• WHAT THIS TASK INVOLVES: Find every line below with the string "thumbnail" and pick it out.

• DATASET EXTRACT:
----------
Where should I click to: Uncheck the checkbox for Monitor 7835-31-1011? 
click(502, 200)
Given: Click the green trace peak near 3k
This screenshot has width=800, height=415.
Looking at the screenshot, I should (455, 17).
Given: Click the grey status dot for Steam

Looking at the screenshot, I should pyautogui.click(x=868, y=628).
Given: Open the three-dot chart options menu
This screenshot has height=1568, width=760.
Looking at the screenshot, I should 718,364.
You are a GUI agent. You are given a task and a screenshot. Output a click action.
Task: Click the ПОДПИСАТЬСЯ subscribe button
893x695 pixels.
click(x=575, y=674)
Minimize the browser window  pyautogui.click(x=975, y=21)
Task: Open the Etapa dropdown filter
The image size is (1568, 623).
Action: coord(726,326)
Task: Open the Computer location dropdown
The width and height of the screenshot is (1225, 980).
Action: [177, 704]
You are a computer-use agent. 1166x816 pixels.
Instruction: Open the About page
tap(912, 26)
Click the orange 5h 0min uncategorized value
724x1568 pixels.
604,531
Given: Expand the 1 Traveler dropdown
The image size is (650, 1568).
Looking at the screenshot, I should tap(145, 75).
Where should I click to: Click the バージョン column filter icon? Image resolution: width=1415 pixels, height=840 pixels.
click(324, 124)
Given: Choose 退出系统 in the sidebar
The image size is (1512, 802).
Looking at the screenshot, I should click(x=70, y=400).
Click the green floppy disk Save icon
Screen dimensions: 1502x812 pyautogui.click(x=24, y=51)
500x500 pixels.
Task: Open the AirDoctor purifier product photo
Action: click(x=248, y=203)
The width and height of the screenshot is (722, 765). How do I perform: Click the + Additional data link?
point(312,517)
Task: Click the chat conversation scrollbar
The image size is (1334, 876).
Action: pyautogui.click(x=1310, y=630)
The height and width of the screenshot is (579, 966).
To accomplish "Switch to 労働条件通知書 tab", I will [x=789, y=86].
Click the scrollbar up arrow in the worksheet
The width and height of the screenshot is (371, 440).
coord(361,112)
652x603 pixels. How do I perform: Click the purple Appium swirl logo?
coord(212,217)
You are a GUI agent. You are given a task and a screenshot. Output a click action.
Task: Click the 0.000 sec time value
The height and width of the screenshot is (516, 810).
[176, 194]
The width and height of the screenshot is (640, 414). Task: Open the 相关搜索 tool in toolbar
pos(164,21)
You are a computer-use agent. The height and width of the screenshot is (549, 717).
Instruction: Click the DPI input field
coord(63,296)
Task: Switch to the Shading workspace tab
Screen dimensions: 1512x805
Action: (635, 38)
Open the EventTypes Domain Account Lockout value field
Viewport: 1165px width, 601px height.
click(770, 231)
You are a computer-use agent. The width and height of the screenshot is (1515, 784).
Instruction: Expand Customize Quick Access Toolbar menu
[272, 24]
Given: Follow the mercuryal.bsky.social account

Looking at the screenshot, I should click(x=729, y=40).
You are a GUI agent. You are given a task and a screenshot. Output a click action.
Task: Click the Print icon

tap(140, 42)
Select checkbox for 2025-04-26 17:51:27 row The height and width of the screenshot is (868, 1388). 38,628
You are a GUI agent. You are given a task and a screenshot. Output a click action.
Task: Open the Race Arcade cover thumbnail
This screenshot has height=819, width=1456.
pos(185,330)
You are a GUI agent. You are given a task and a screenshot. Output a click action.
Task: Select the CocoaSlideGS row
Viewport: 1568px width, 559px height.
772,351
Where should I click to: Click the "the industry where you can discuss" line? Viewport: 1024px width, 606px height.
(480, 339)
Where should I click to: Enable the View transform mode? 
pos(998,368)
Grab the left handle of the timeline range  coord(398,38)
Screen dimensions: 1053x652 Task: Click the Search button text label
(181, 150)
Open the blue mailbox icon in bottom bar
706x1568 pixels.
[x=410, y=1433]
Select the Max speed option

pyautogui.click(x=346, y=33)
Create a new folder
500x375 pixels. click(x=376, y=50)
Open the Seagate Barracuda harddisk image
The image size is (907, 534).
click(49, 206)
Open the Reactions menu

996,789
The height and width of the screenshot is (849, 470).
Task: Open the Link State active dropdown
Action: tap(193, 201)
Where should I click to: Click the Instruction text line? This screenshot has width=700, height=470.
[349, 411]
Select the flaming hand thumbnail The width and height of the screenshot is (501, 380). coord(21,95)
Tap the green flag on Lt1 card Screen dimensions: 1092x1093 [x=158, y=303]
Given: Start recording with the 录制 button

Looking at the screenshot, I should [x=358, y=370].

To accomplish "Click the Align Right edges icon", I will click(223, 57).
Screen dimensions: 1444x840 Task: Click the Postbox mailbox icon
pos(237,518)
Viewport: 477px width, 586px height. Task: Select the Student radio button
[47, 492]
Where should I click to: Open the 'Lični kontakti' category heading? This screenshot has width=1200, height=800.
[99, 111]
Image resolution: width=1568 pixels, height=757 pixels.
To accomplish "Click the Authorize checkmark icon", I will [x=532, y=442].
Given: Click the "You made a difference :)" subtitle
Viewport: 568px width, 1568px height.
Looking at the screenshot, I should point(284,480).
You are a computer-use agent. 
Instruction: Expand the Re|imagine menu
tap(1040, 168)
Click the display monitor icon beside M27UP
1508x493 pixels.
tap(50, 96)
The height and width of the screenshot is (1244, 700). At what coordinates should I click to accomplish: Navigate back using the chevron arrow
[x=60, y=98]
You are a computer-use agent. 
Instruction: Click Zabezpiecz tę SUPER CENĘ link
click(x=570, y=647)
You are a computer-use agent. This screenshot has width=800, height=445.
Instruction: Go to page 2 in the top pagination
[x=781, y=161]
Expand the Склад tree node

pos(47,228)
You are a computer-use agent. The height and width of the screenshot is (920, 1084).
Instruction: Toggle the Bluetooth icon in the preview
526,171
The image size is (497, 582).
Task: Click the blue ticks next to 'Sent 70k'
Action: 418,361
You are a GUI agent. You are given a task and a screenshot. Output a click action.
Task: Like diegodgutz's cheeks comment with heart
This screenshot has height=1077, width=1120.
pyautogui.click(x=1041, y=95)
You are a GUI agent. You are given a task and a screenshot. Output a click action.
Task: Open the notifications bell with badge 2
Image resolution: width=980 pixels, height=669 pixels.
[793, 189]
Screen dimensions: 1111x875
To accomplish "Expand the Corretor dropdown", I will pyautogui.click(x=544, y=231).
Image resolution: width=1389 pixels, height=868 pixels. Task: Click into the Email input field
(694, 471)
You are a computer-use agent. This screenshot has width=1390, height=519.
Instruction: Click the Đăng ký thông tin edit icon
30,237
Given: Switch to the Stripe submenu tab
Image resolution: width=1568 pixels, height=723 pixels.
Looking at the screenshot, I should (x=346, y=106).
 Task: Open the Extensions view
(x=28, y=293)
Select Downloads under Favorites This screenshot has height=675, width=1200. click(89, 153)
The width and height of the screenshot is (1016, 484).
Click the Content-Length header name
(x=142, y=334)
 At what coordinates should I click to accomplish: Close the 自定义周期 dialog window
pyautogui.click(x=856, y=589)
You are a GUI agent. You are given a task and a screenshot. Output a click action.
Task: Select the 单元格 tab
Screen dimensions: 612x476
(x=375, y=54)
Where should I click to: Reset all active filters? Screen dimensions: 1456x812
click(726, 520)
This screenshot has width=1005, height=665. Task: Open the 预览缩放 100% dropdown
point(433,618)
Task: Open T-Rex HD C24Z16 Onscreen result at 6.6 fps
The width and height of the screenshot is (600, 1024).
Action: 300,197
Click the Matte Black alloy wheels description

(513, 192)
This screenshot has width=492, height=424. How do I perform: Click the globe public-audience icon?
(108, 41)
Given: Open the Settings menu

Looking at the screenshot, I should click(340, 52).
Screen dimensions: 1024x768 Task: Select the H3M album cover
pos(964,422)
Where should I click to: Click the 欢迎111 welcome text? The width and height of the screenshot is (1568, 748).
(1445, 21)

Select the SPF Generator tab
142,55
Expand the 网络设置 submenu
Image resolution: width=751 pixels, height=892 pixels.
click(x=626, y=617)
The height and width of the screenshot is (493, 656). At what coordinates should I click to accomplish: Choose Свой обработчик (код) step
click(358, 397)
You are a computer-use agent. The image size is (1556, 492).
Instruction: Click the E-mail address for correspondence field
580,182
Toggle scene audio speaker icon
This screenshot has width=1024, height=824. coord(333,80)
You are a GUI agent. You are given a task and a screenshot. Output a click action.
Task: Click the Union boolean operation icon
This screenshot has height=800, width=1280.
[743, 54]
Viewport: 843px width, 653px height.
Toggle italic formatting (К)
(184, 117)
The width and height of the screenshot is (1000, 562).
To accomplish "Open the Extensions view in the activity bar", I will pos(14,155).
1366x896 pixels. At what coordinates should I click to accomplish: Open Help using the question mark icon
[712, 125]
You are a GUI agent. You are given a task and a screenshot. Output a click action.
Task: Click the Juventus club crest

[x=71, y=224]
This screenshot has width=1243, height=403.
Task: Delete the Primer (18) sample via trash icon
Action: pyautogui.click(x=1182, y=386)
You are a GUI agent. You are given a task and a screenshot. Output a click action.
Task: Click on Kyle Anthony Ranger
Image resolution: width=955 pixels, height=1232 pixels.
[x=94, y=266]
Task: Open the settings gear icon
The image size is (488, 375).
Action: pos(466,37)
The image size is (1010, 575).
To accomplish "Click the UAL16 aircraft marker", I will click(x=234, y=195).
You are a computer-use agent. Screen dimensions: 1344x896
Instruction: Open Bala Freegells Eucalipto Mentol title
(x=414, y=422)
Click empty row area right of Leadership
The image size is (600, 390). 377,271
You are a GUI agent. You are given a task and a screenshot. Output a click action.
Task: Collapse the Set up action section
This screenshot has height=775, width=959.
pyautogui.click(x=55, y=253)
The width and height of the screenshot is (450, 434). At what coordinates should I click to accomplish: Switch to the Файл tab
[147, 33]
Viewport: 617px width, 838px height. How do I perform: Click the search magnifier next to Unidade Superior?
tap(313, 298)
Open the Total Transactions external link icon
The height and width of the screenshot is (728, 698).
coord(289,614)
----------
• RESPONSE BOX:
Task: Open the Race Arcade cover thumbnail
Select the flaming hand thumbnail The width and height of the screenshot is (501, 380). coord(21,95)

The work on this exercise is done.